Dr Poojya Maate Mahadevi MA, B.Sc.(13 March 1946 – 14 March 2019) was an Indian Spiritual leader,  scholar, mystic, writer and first female Jagadguru,  spiritual head of the Indian Lingayat community.

Early life 
Following initiation in 1965 by Lingananda Swami, Maate Mahadevi began writing vachanas, a form of didactic poetry. In 1966 she received her Jangama initiation as an ascetic in the Lingayat order of wandering mendicants. In 1970 she was installed as a jagadguru in the Lingayat community, the first time a woman had been placed in that position. She held the 12th century woman poet Akka Mahadevi, who also wrote vachanas, as her role model.

**DATASET CONTENT**.
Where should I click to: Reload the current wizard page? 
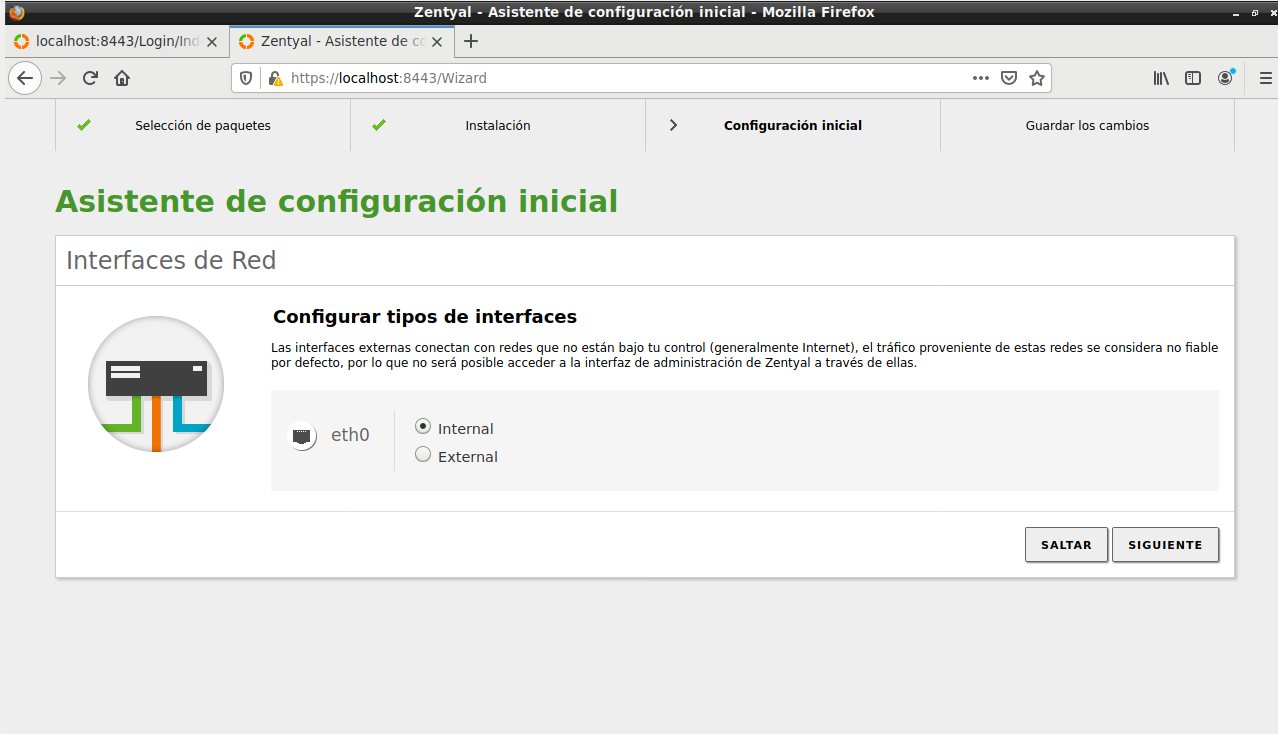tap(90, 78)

--

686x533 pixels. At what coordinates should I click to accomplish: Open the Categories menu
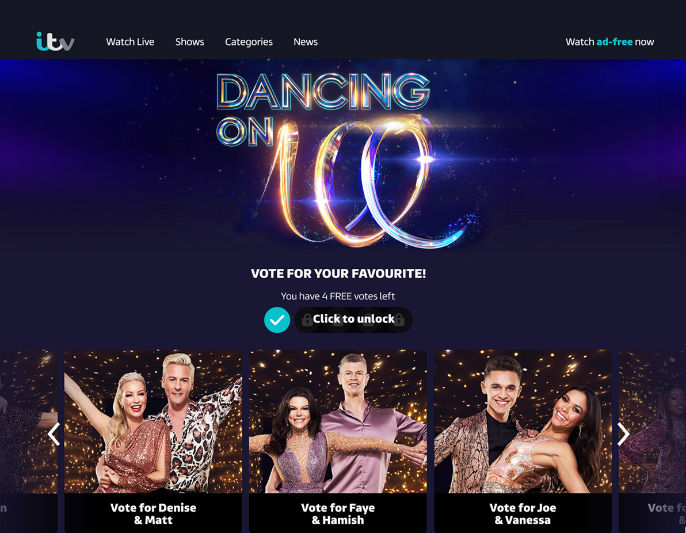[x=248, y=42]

**ACTIONS TO TAKE**.
A) Using the Maate Mahadevi biography, explain in one to three sentences why she is called the first female Jagadguru.
B) According to the Maate Mahadevi biography, in what year did she receive her Jangama initiation?
C) Pick up the Maate Mahadevi biography after its last sentence and keep writing it.

**OUTPUTS IN ORDER**.
A) In 1970 she was installed as a jagadguru in the Lingayat community. It was the first time a woman had been placed in that position.

B) 1966

C)
By 1983 she had published twenty books and started an educational and religious institution called Jaganmata Akka Mahadevi Ashrama in Dharwad, Karnataka, whose focus is education and spiritual upliftment of girls and women. Among her many books is Basava Tatva Darshana, on the life and teachings of Basava, a 12th-century social reformer and philosopher who fought against the caste system.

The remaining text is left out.